I love music, but it doesn’t seem to help pass time faster on long journeys and doesn’t always distract me from my thoughts. I enjoy listening to podcasts not only for entertainment, but also because they are enormously educational. Lately, I’ve been listening to loads of travel-themed podcasts, which help me plan trips and figure out what to do in the cities I visit. The resources available for free is truly amazing. On that seven-hour ride from Budapest to Croatia’s capital, Zagreb, I listened to several podcasts produced by seasoned travelers. They shared insider tips and recommended attractions in and near the city.
Before my trip overseas, I had started to get into podcasts as an alternative form of entertainment in general. They replaced music in my headphones on my hourlong morning bus commute, and I listened to them in the car with my dad when I visited my hometown. At first, I listened exclusively to “This American Life,” and then I discovered other NPR podcasts. Now I believe podcasts are better than the radio broadcasts, because you can choose exactly what you want to hear and rewind or replay whenever you want.

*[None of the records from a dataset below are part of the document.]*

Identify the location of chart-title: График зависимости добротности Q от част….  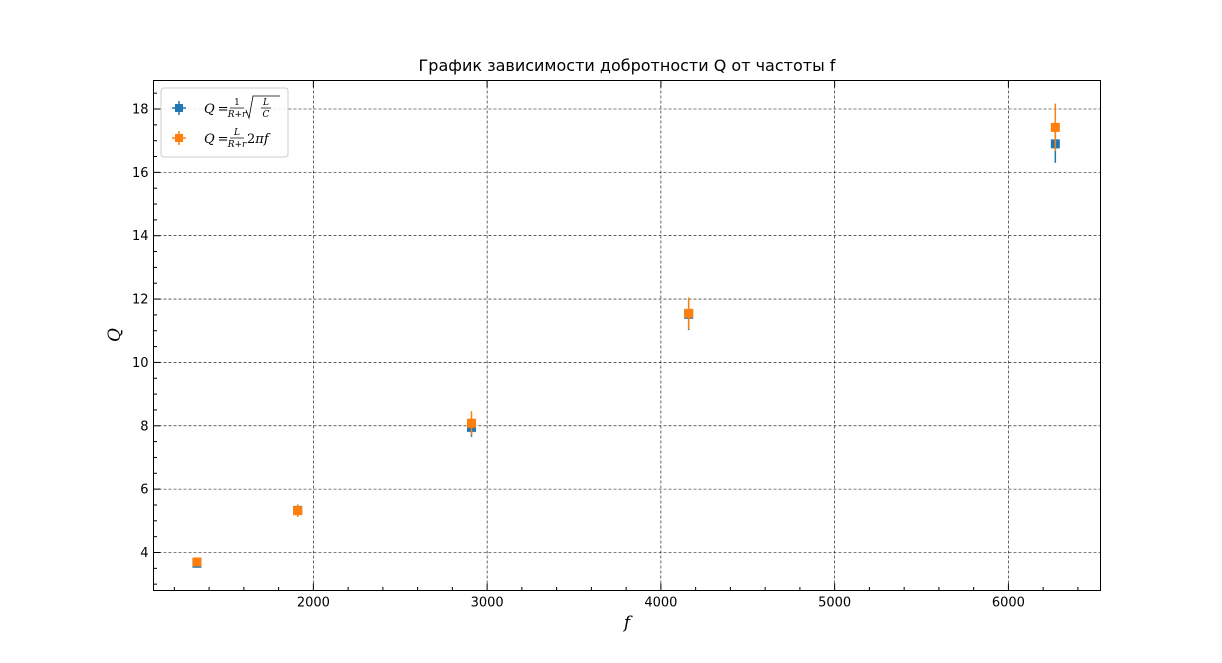
(628, 66).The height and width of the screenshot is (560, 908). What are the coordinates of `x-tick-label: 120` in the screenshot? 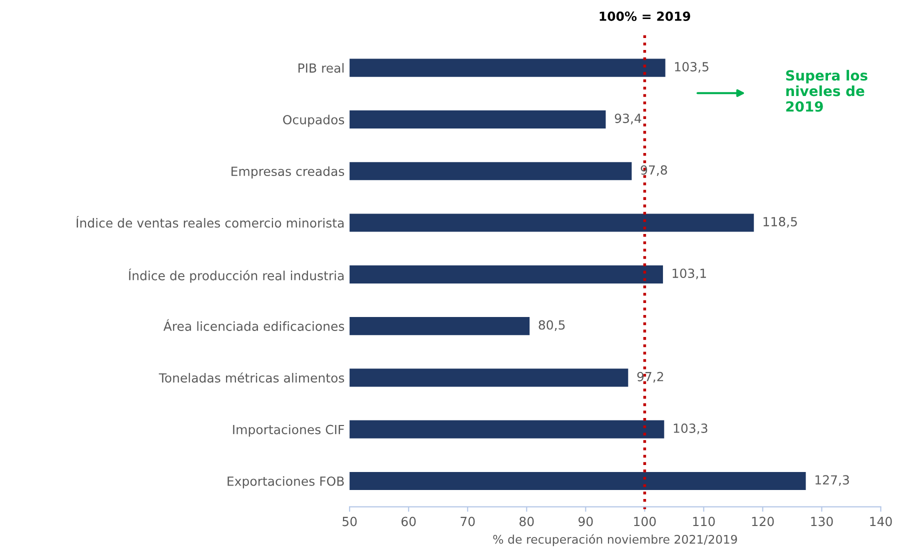 It's located at (763, 521).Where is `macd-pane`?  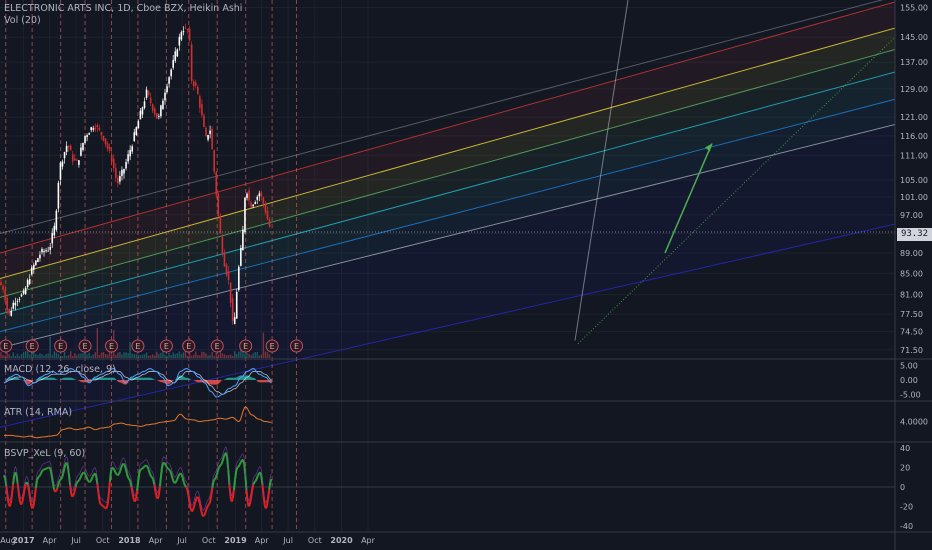
macd-pane is located at coordinates (138, 383).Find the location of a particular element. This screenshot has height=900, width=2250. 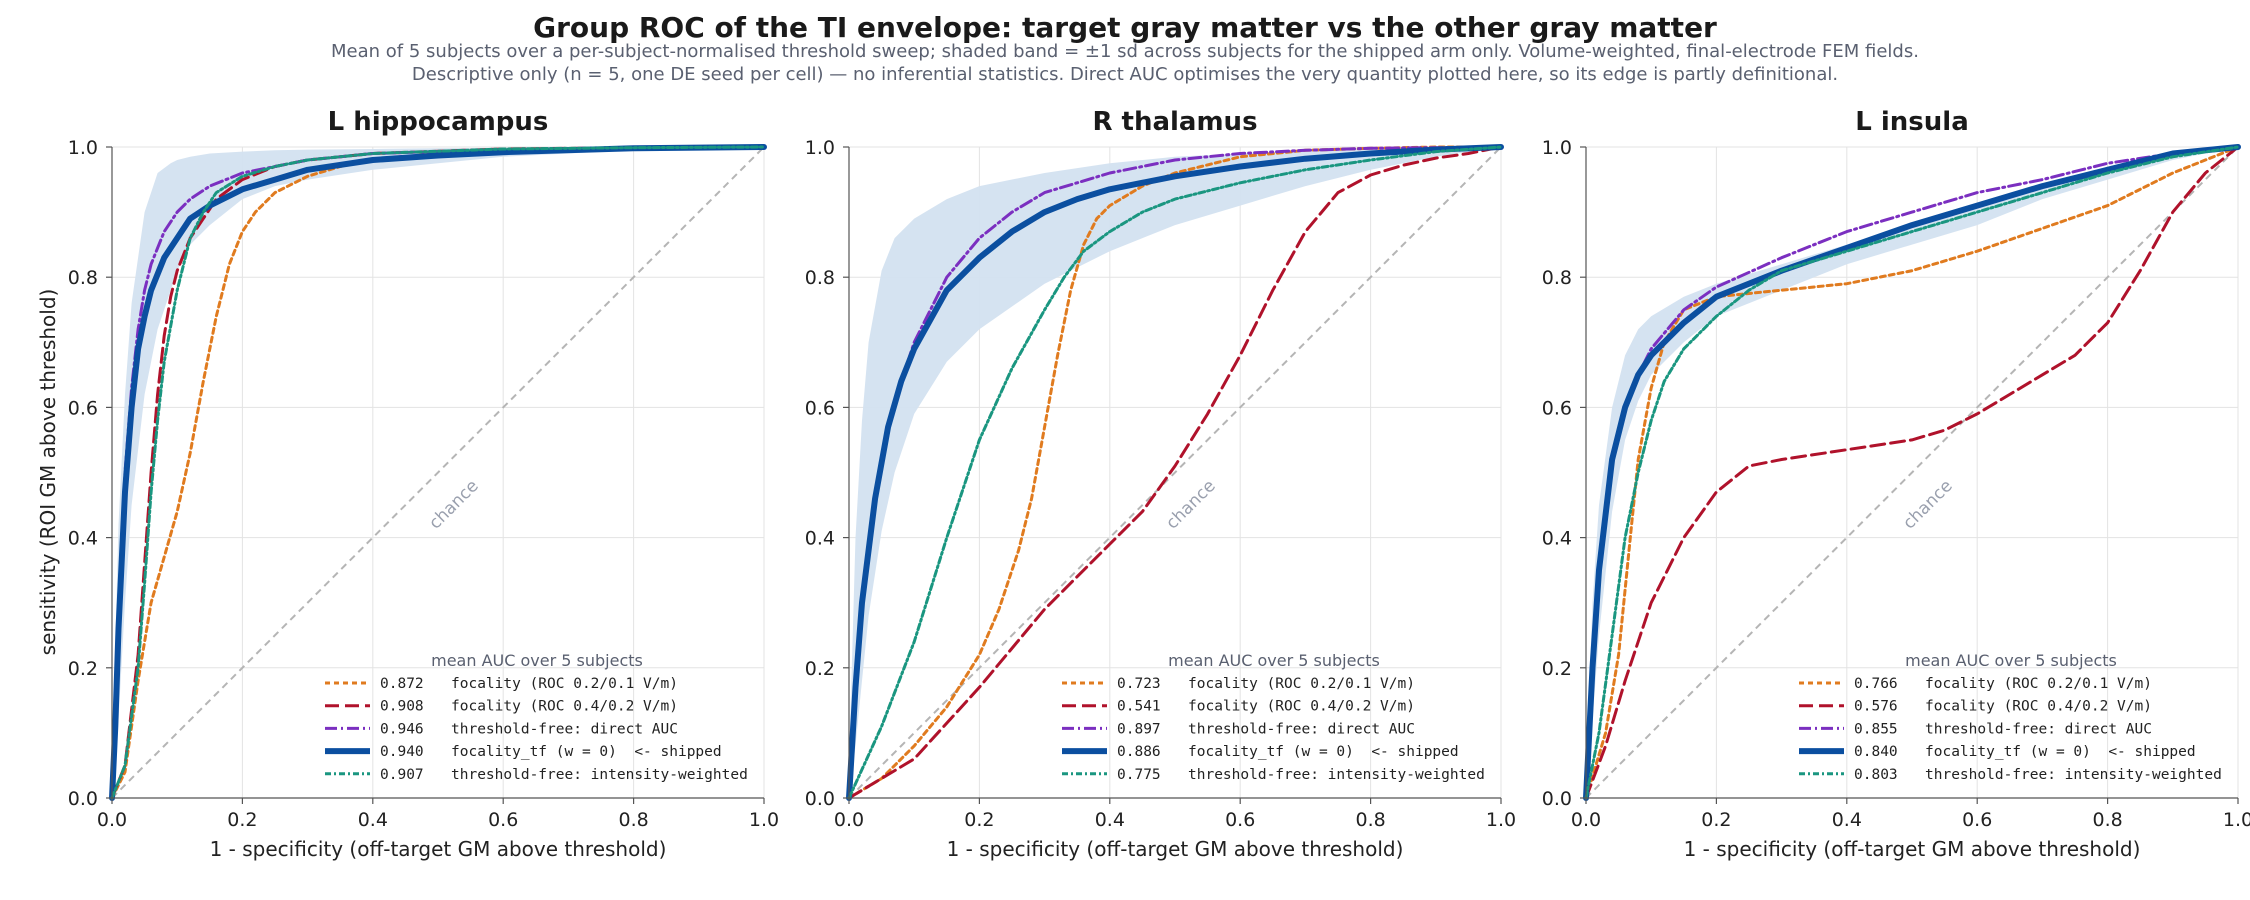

It didn’t occur to me how many podcasts are actually out there until a few months ago. According to Macworld.com, Apple reported 1 billion podcast subscriptions, more than 8 million individual episodes, and 250,000 unique podcasts in 2013. When I discovered the iTunes podcast app on my phone, I was overwhelmed by all of the choices out there. I asked my Facebook friends to recommend their favorites, and I began to do independent research. At the time, I was preparing for my long solo trip, so my search terms usually included something to do with travel.
The first thing I stumbled on was a newly released series called “The Budget-Minded Traveler.” The introductory episode was inspirational, as I learned the background story of podcast creator Jackie Laulanien, a seasoned traveler, blogger, author, and website producer.
Then there’s “Indie Travel Podcast” by New Zealanders Linda and Craig Martin, a couple who have been traveling nearly nonstop since 2006, and who host a website and publish travel guides.
Some travel podcasts consist of travel stories told by the show’s producers, while others include interviews with local experts, such as tour guides, and solo female backpackers, who have written books on the topic. I spent a lot of time listening to various accounts of solo female travel before I left home. I was nervous about going alone and listening to the stories of my fellow women adventurers helped me gain confidence and feel safe as I embarked on my journey.
Another perk? It’s easy to take notes in my travel journal because my hands are free.
This traveler highly recommends delving into the wide world of podcasts for anyone planning a journey. Whether it’s a one-hour drive or a six-month overseas adventure, podcasts can give you earfuls of help.